*** MATERIAL FOR THIS EXERCISE Section Begins ***

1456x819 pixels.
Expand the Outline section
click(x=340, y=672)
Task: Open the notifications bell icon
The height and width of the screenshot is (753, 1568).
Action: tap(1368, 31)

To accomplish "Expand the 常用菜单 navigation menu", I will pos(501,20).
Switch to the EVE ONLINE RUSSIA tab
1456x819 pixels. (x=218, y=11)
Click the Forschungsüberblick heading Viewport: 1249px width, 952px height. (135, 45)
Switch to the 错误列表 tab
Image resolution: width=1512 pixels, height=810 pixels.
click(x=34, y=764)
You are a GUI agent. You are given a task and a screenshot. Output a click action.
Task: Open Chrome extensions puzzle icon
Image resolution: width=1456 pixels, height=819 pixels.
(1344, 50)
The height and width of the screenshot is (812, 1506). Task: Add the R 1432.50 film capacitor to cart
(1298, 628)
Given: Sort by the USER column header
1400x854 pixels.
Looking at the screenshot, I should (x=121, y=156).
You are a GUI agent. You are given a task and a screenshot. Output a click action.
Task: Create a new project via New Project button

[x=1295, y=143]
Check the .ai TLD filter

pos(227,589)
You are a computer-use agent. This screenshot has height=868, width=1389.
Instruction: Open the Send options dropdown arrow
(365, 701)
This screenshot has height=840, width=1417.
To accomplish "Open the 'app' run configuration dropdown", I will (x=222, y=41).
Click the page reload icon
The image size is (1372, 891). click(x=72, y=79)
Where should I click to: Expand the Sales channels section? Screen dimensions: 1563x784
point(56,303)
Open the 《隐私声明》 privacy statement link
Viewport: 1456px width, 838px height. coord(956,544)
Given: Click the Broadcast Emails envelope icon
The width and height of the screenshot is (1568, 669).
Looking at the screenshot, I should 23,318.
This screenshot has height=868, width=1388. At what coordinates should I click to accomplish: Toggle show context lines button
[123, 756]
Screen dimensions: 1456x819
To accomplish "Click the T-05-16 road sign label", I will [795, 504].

*** MATERIAL FOR THIS EXERCISE Section Ends ***

EXERCISE INSTRUCTIONS =
Top to bottom, transcribe every line above exactly.

ANSWER BOX =
1456x819 pixels.
Expand the Outline section
click(x=340, y=672)
Task: Open the notifications bell icon
The height and width of the screenshot is (753, 1568).
Action: tap(1368, 31)

To accomplish "Expand the 常用菜单 navigation menu", I will pos(501,20).
Switch to the EVE ONLINE RUSSIA tab
1456x819 pixels. (x=218, y=11)
Click the Forschungsüberblick heading Viewport: 1249px width, 952px height. (135, 45)
Switch to the 错误列表 tab
Image resolution: width=1512 pixels, height=810 pixels.
click(x=34, y=764)
You are a GUI agent. You are given a task and a screenshot. Output a click action.
Task: Open Chrome extensions puzzle icon
Image resolution: width=1456 pixels, height=819 pixels.
(1344, 50)
The height and width of the screenshot is (812, 1506). Task: Add the R 1432.50 film capacitor to cart
(1298, 628)
Given: Sort by the USER column header
1400x854 pixels.
Looking at the screenshot, I should (x=121, y=156).
You are a GUI agent. You are given a task and a screenshot. Output a click action.
Task: Create a new project via New Project button

[x=1295, y=143]
Check the .ai TLD filter

pos(227,589)
You are a computer-use agent. This screenshot has height=868, width=1389.
Instruction: Open the Send options dropdown arrow
(365, 701)
This screenshot has height=840, width=1417.
To accomplish "Open the 'app' run configuration dropdown", I will (x=222, y=41).
Click the page reload icon
The image size is (1372, 891). click(x=72, y=79)
Where should I click to: Expand the Sales channels section? Screen dimensions: 1563x784
point(56,303)
Open the 《隐私声明》 privacy statement link
Viewport: 1456px width, 838px height. coord(956,544)
Given: Click the Broadcast Emails envelope icon
The width and height of the screenshot is (1568, 669).
Looking at the screenshot, I should 23,318.
This screenshot has height=868, width=1388. At what coordinates should I click to accomplish: Toggle show context lines button
[123, 756]
Screen dimensions: 1456x819
To accomplish "Click the T-05-16 road sign label", I will [795, 504].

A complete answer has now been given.